Repository files navigation

Title: Apache Accumulo Upgrade Testing Notice: Copyright (c) 2014, Cloudera, Inc. All Rights Reserved.

       Cloudera, Inc. licenses this file to you under the Apache License,
       Version 2.0 (the "License"). You may not use this file except in
       compliance with the License. You may obtain a copy of the License at

           http://www.apache.org/licenses/LICENSE-2.0

       This software is distributed on an "AS IS" BASIS, WITHOUT WARRANTIES OR
       CONDITIONS OF ANY KIND, either express or implied. See the License for
       the specific language governing permissions and limitations under the
       License.

accumulo-upgrade

testing around upgrade compat

Building

The master branch works with upstream 1.6.0-SNAPSHOT. To build against another version of Accumulo, checkout the appropriate tag first. Then:

mvn clean package

Use mvn dependency:copy-dependencies -DincludeScope=runtime to gather the dependencies needed to run the tool.

Configuring for LZO

Optionally, tests can include working with an LZO compressed table. To do so, the test cluster must be configured for LZO compression prior to loading data. Under CM/CDH, there is a "gplextras" parcel that must be installed. CM4 instructions are available. This will create a new parcel directory called "HADOOP_LZO".

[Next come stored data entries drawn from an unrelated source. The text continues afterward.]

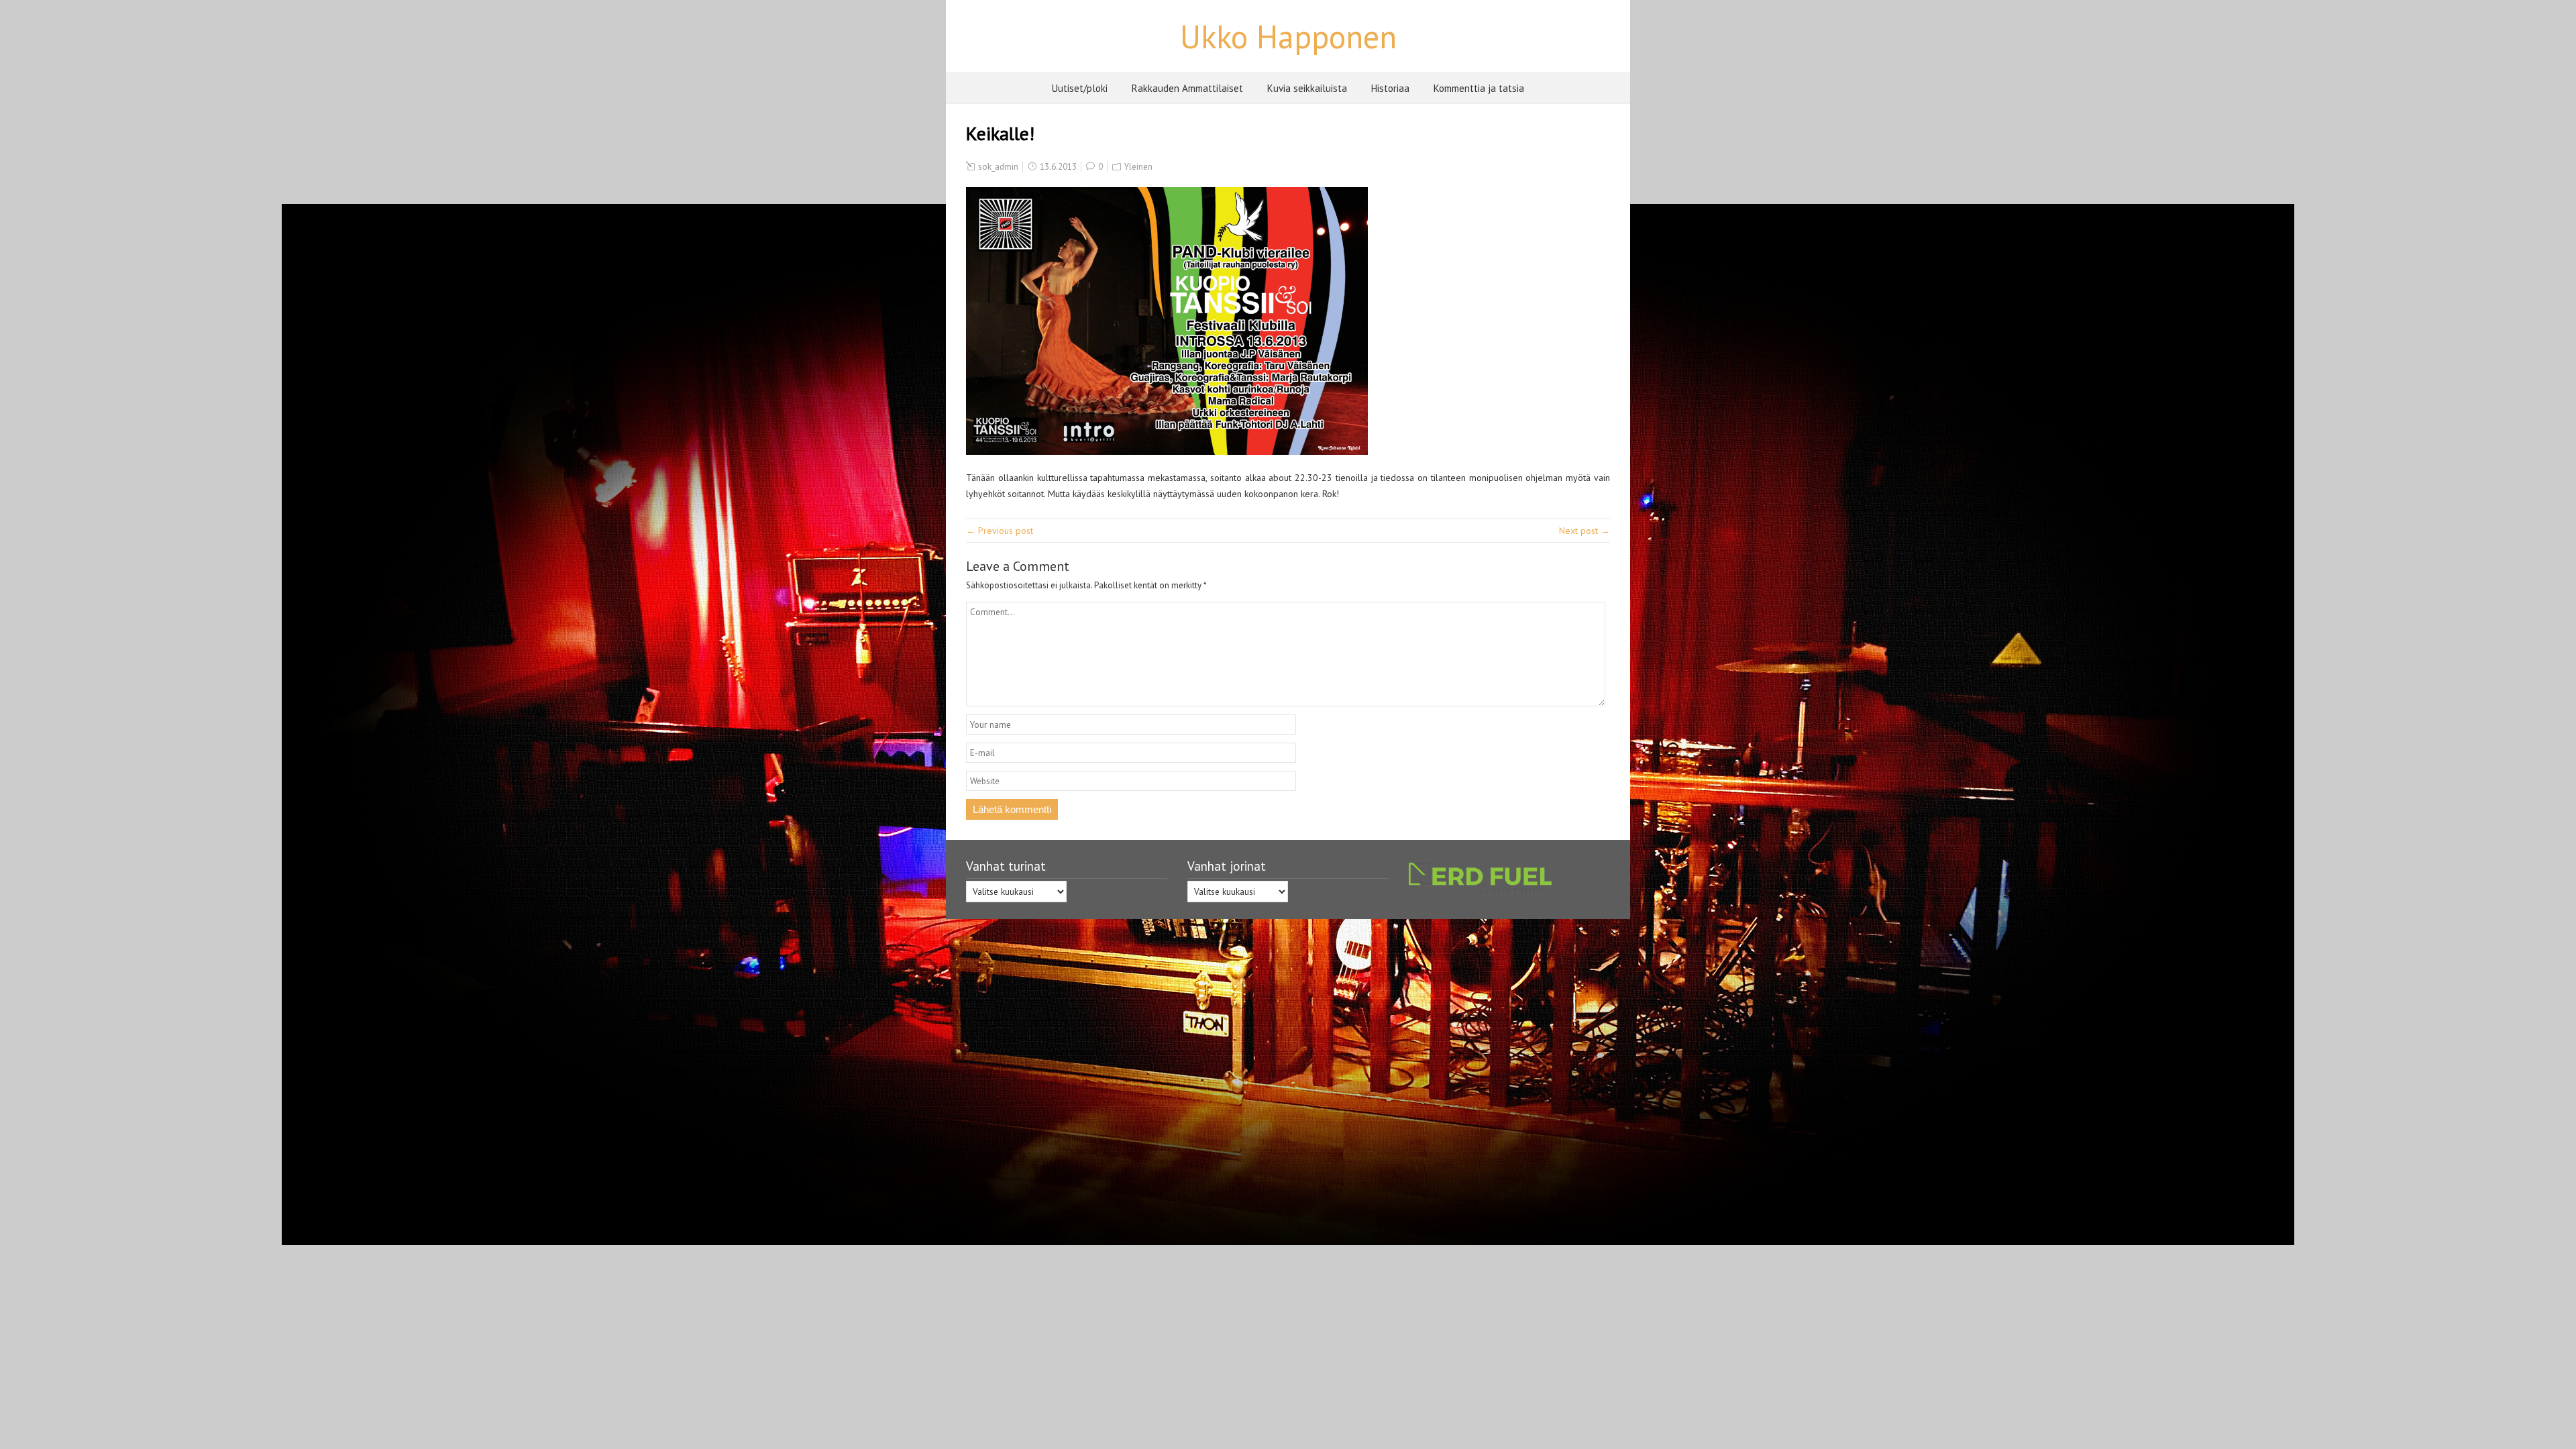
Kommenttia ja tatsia (1479, 88)
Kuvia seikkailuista (1307, 88)
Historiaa (1390, 88)
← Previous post (999, 531)
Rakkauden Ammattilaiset (1187, 88)
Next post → (1584, 531)
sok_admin (998, 166)
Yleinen (1138, 166)
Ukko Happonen (1288, 36)
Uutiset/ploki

Once the parcel is installed, follow the instructions in the hadoop-gpl-compression FAQ for modifying core-site.xml to register the LZO codecs. The properties for MapReduce are not necessary.

For Accumulo 1.4.x, the LZO JARs and native libraries must be symbolically linked to areas where Accumulo can see them. The JARs can be symlinked into the CDH parcel directory under lib/hadoop-0.20-mapreduce/lib, although any directory in general.classpath will work. The native libraries should be symlinked to the lib/hadoop/lib/native directory; when in doubt, check what java.library.path is set to for a tablet server process.

Running a Load

One way to run the data load MapReduce job is to use Accumulo's tool.sh utility, which includes the Accumulo installation's libraries in the classpath. The only additional library needed to run is JCommander.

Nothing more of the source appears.